You can’t truly conceive you not being, you not seeing, you not – the absence of you. Perhaps you can conceive it from the outside, as if you’re observe yourself as someone else; but you can’t imagine yourself not being. The reason is, because it’s not possible. You are always there. You are eternal. You are a spirit. You Are. Always. At no point does that come to an end.
Spiritual is every thought, idea, belief, and choice you make, that takes into account that you’re an eternal spirit.
Therefore, you might be a Buddhist and live your life from a spiritual perspective. Or a Catholic Christian. All of these are Spiritual. Or, you might be washing your dishes, raising your children, driving your car, and thinking about the ball game, in a spiritual way. Spirituality is not really about a specific belief system you adhere to. Spirituality is a term for coming from the standpoint of Spirit. All the standpoints and practices that convey this are, therefore, “Spiritual”.

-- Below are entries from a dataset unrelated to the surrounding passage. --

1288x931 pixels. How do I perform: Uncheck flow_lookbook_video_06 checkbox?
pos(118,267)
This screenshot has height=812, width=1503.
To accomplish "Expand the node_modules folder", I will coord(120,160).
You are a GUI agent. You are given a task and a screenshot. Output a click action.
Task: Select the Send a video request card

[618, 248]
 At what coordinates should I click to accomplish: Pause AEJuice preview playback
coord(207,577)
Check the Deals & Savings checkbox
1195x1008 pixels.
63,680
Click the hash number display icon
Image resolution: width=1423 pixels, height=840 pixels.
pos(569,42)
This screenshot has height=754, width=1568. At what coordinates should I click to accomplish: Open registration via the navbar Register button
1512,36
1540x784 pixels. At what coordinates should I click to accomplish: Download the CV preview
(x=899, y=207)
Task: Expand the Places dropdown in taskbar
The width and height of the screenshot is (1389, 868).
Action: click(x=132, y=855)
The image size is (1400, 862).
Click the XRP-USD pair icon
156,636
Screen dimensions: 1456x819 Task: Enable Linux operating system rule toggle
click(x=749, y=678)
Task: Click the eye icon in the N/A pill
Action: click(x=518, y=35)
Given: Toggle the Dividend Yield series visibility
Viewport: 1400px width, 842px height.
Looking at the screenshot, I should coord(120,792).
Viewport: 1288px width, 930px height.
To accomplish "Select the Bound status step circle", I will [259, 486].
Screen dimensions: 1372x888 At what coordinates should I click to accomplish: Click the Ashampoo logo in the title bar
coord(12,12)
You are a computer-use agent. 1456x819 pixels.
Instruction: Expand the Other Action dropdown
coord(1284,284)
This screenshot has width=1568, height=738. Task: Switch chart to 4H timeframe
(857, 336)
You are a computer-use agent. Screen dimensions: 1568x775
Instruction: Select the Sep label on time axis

Ultimately, though, you won’t adhere to a specific rule set, religion, cult, opinion, standpoint, etc, that is maintained in a more or less fixed form outside of yourself. You’ll recognize that your Spirit is a natural seeker, and at some point, that seeking encompasses so much that any specific point of view is only going to limit it. It’ll be no more than a cumbersome crutch.
Where once you found safety from uncertainty, you’ll now feel trapped and confined. Where once you felt affinity to parts of a specific philosophy, and called yourself a member, despite the things you did not felt related to, now you won’t tolerate a single thing that is not aligned with you. Where once you felt content at explaining parts of reality, now you’ll feel comfort only at being in total integrity with yourself and your own truth – and nothing else.
Where once you found meaning in figuring out life lessons from the sacred scripture, you’ll now sense it as a waste of time – because Spirit is right there with you. Right there, without distances, rituals, or agendas.
Ultimately, Spirituality is whatever is is in alignment with your own spirit. Your own self. Not just in some moments, in some decisions, but as a constant, breath-by-breath, second-by-second way of being. In a way that it doesn’t bring you any uncertainty or doubt, it doesn’t leave you hanging, but a very pragmatic, supportive, real, and reassuring way.
In a way that you don’t really need anything from outside, yet you feel truly free to explore everything outside, and to be whatever you are.